The timeliness of The House’s central joke works in its favor

Just as essential to the likability of the Johansens — and by extension The House — is the timeliness and relevance of the movie’s central premise.

Sending kids to college is becoming an increasingly bigger burden for American families, as the path to higher education faces challenges to federal aid funds, long-term personal saving, and tuition increases. At both private and pubic universities, a bachelor's degree can cost more than a first home or car. The 2015 National Student Financial Wellness Study, which surveyed approximated 18,795 undergraduate students at 52 colleges and universities across the country, found that seven in 10 students reported feeling stressed about their personal finances, while nearly 60 percent of the respondents said they worried about having enough money to pay for school. A 2012 Sallie Mae study found that 60 percent of parents thought the most difficult aspect of sending a child to college was figuring out how to cover the costs of attending.

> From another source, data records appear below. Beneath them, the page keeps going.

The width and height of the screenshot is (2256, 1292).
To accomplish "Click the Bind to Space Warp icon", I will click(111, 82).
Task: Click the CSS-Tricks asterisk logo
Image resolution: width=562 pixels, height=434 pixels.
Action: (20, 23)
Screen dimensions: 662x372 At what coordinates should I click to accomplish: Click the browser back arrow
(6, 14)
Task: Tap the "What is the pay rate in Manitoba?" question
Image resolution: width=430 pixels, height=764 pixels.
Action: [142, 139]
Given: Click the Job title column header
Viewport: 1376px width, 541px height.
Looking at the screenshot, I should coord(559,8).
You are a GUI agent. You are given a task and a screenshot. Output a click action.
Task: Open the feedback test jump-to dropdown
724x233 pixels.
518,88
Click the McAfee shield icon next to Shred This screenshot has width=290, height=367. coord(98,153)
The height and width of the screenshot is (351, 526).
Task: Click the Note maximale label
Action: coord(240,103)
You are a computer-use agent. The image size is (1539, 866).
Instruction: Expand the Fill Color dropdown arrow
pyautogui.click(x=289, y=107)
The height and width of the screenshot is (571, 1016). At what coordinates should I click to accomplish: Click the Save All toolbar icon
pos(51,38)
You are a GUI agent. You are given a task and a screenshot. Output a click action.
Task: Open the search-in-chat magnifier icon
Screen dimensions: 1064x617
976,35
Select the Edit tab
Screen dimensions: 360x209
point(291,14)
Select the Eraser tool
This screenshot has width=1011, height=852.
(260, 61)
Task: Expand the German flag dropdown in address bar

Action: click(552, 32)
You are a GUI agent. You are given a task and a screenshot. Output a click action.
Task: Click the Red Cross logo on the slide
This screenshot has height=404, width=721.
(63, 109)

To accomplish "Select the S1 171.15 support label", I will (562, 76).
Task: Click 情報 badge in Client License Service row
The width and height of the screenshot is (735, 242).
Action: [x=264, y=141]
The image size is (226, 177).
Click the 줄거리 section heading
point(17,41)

In making the Johansens’ struggle to pay for their daughter’s $50,000 yearly tuition central to its comedic premise, The House smartly leans into viewers’ anxieties around higher education and its attendant economic struggles. While there’s nothing directly humorous about the struggle to pay for college, The House does what good comedy does: It uses humor as a coping mechanism. In the midst of what feels like a dark time, The House offers relief in its assertion that it’s okay to laugh at the lengths to which we must go to get by — up to and including an accidentally severed finger.